2

I have a small number of instances of a custom class stored in a set. I need to check if a certain element is contained in that set. The criteria for a match must be the object's ID, not its content.

For simplification assume a class with an integer var as the only property, and two different instances of that class, both holding the number 1.

Directly comparing those instances should return true, but when a reference to the first is stored in the set, a query if the set contains a reference to the second one should return false.

Therefore I use the ObjectIdentifier of the object to generate the hash function required by the hashable protocol.

It is my understanding that the .contains method of a Swift Set uses the hash value first, and in case of hash collisions the equatable method is used as a fallback.

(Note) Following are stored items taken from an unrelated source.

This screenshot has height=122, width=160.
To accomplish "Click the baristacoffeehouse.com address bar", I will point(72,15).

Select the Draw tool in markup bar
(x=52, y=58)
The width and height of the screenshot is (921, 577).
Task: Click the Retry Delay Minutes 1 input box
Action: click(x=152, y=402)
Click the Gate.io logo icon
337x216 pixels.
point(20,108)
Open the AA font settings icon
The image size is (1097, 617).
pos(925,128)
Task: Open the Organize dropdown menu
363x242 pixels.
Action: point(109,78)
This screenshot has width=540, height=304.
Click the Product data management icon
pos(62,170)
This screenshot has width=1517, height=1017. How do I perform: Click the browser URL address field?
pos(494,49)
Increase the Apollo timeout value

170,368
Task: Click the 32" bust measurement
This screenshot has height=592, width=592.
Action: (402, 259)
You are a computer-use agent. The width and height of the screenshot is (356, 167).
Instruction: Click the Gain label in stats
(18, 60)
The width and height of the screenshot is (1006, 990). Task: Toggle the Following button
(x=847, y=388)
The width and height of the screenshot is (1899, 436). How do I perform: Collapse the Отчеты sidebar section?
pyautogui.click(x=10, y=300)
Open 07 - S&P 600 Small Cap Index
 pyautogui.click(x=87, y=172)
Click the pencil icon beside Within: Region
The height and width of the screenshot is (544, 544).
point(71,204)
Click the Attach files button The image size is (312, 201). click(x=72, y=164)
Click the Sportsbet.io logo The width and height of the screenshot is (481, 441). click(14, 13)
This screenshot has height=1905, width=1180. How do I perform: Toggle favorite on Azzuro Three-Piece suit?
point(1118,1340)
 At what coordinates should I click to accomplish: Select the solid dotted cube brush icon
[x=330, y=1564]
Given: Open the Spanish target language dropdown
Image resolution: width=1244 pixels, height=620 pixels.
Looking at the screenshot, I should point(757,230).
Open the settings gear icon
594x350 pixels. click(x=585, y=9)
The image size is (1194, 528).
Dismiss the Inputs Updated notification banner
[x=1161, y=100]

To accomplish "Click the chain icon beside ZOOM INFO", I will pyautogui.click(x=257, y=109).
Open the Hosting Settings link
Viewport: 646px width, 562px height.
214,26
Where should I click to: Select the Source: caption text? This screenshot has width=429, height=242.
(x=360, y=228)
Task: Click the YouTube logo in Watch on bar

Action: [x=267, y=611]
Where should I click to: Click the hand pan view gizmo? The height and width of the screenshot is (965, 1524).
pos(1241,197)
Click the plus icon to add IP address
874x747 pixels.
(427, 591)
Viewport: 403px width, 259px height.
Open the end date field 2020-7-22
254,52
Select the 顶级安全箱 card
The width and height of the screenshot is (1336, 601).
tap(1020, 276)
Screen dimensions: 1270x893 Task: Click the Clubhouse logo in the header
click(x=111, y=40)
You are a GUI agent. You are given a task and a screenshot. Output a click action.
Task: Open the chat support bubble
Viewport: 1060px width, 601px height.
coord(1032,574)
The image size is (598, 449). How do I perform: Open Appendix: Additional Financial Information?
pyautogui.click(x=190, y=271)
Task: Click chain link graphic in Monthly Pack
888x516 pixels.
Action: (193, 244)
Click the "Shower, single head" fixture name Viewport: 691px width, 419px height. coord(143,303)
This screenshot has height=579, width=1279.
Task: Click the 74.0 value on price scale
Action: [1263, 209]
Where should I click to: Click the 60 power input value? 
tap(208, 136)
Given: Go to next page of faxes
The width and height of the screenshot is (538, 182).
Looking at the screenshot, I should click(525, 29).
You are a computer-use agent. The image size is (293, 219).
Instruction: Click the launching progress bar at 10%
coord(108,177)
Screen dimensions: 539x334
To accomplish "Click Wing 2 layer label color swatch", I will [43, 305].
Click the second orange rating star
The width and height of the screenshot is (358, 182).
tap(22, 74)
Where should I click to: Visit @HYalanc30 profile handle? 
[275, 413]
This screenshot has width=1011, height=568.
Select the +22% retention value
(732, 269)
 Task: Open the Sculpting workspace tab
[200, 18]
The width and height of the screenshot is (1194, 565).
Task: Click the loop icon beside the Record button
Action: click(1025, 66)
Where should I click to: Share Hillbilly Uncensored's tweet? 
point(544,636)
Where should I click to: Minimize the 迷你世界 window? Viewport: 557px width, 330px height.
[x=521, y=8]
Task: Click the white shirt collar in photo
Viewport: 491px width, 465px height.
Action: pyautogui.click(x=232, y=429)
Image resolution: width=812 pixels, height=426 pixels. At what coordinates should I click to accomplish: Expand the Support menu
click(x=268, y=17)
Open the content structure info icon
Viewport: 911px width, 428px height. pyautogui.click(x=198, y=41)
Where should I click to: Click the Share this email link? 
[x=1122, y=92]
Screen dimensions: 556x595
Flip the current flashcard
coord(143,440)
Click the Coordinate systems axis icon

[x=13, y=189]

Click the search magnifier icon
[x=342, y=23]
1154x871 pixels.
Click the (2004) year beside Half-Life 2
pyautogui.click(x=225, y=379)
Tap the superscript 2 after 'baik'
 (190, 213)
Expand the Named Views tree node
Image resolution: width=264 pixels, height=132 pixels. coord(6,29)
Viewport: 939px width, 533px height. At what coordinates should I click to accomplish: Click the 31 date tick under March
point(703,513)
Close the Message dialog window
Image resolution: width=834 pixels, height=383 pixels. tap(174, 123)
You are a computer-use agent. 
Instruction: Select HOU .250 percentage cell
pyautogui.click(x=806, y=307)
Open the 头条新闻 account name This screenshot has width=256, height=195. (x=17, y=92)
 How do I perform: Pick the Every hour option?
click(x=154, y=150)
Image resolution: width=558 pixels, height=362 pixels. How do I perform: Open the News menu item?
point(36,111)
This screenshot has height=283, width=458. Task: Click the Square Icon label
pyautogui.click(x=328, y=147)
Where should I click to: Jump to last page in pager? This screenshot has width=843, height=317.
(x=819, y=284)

But in the following code, which can run in a playground, I get randum results:

class MyClass: Hashable {
    var number: Int
    init(_ number: Int) {
        self.number = number
    }
    static func == (lhs: MyClass, rhs: MyClass) -> Bool {
        return lhs.number == rhs.number
    }
    func hash(into hasher: inout Hasher) {
        hasher.combine(ObjectIdentifier(self))
    }
}

var mySet: Set<MyClass> = []

let number1 = MyClass(1)
let secondNumber1 = MyClass(1)

number1 == secondNumber1        // true: integer values are equal, so are the wrapping classes
number1 === secondNumber1       // false: two different instances

mySet.insert(number1)

mySet.contains(number1)         // true
mySet.contains(secondNumber1)   // should be false but randomly changes between runs

If you run the above code in an XCode Playground and manually restart playground execution this gives different results for the last line on each run. The desired behaviour is to get "false" every time.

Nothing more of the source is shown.